-------- EXTRAIT DU DOCUMENT --------

Le détective du SPAL Eric Racicot a déclaré à un tribunal de Virginie-Occidentale le mois dernier – alors que la police demandait une ordonnance du tribunal lui permettant d’exhumer le corps de Romine – que le pantalon de Sharron Prior avait été enlevé et qu’elle avait été agressée sexuellement.

« Elle est morte de nombreuses fractures faciales et d’étranglement, donc en d’autres termes, elle a été brutalement battue à mort », a-t-il décrit lors d’un témoignage par vidéoconférence, qui a été mis en ligne par la chaîne de télévision de Virginie-Occidentale WCHS.

« Je pense que c’est un euphémisme de dire que la famille de la victime a été dévastée », a ajouté le détective Racicot.

Il a noté que la mère de Sharron, Yvonne, est toujours en vie et a maintenant 85 ans. « Elle a passé toute sa vie à essayer de trouver l’assassin de sa fille. C’est pourquoi nous n’avons jamais abandonné au fil des ans, a-t-il soutenu. Bien sûr, la mère de Sharron veut savoir une fois pour toutes qui a tué sa fille. »

Il a mentionné que l’ADN avait été prélevé sur les vêtements de l’adolescente et sur une chemise utilisée pour la retenir. En juin dernier, l’enquêteur du SPAL a comparé cet ADN à une base de données contenant des milliers de profils identifiés par leurs noms de famille. Cette base de données a conduit la police au nom de famille de Romine.

M. Racicot a déclaré que Romine correspondait également à la description d’un homme qui avait tenté de kidnapper une autre femme sous la menace d’un couteau peu de temps avant la disparition de Sharron Prior. Cette tentative d’enlèvement a eu lieu le long de la même rue que l’adolescente aurait empruntée pour se rendre à la pizzeria.

Romine, dont le casier judiciaire remonte à son enfance, était en fuite en Virginie-Occidentale au moment de la mort de Sharron. En liberté conditionnelle depuis 1973, il faisait face à de nouvelles accusations d’effraction et de viol. Il s’est réfugié à Montréal, une ville qu’il avait déjà visitée au moins deux fois, selon le détective Racicot.

-------- DONNÉES À EXAMINER --------

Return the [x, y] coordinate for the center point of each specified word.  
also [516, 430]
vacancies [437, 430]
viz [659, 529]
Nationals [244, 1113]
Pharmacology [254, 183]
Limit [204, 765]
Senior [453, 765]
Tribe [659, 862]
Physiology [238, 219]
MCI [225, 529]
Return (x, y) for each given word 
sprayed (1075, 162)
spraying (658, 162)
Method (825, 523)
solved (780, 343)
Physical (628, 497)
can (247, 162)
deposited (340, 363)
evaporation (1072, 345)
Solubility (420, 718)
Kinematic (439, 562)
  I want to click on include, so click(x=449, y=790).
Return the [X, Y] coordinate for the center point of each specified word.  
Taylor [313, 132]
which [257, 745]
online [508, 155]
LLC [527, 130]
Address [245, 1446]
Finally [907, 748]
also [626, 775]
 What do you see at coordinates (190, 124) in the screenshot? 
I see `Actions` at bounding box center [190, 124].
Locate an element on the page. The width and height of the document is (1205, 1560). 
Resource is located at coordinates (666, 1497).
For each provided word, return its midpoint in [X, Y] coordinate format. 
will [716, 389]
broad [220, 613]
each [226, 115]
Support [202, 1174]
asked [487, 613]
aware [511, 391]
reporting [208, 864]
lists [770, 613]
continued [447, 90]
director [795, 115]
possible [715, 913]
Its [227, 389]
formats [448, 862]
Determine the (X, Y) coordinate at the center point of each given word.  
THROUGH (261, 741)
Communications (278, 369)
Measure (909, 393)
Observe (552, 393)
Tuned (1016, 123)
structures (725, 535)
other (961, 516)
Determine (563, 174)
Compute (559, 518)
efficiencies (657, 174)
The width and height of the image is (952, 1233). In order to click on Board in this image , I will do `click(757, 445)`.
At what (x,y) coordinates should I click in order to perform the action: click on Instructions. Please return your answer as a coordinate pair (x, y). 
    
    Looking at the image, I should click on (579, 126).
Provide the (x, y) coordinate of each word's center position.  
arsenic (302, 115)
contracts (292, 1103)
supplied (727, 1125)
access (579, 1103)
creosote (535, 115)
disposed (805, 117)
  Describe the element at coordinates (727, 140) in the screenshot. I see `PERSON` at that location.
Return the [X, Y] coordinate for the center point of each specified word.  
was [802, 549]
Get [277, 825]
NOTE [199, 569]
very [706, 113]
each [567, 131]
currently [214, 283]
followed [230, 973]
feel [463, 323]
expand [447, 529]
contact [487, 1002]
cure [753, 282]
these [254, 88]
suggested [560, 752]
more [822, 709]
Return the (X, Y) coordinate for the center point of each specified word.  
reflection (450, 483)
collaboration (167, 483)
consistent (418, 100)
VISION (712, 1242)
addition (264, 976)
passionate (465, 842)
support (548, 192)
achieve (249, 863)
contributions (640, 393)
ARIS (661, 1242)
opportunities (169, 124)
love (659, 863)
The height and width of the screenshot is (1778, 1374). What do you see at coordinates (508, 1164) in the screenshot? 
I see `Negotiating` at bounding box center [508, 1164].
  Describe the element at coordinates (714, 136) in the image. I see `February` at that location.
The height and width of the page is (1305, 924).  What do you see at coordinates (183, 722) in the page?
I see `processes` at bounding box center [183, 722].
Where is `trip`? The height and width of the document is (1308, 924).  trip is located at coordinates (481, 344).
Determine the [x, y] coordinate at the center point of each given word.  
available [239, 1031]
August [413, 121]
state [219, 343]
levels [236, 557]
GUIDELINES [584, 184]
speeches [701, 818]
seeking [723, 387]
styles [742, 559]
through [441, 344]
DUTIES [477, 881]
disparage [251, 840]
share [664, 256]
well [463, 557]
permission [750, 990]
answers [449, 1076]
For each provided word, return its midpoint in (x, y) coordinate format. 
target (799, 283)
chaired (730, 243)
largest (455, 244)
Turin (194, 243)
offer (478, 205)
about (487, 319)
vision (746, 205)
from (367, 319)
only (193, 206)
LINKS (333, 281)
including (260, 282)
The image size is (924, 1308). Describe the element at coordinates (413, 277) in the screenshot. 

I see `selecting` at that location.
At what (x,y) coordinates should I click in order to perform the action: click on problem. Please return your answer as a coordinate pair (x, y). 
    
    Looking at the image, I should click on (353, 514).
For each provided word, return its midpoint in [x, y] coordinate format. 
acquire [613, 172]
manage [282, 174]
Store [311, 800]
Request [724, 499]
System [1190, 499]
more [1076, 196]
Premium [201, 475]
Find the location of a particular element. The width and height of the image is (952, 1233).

--------

(LISTE DES ACTIVITÉS)
A) Répondez aux questions suivantes à partir de l'extrait sur l'affaire Sharron Prior.
(i) Quel âge a aujourd'hui la mère de Sharron ?
(ii) Sur quoi l'ADN a-t-il été prélevé ?
(iii) Depuis quelle année Romine était-il en liberté conditionnelle ?
B) Recopiez le passage de l'extrait sur l'affaire Sharron Prior qui va de « Le détective du » jusqu'à « de Virginie-Occidentale WCHS. ».
Les lignes n'ont aucun rapport avec l'extrait.

(RÉPONSES CI-DESSOUS)
A)
(i) Elle a 85 ans.
(ii) Sur les vêtements de l'adolescente et sur une chemise utilisée pour la retenir.
(iii) Depuis 1973.

B)
Le détective du SPAL Eric Racicot a déclaré à un tribunal de Virginie-Occidentale le mois dernier – alors que la police demandait une ordonnance du tribunal lui permettant d’exhumer le corps de Romine – que le pantalon de Sharron Prior avait été enlevé et qu’elle avait été agressée sexuellement.

« Elle est morte de nombreuses fractures faciales et d’étranglement, donc en d’autres termes, elle a été brutalement battue à mort », a-t-il décrit lors d’un témoignage par vidéoconférence, qui a été mis en ligne par la chaîne de télévision de Virginie-Occidentale WCHS.